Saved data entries
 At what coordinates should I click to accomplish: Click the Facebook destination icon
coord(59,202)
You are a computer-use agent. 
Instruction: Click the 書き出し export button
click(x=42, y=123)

● **EXERCISE OBJECTIVE**: Every line above must be repeated exactly as it appears.

● **ANSWER TO THIS TASK**:
 At what coordinates should I click to accomplish: Click the Facebook destination icon
coord(59,202)
You are a computer-use agent. 
Instruction: Click the 書き出し export button
click(x=42, y=123)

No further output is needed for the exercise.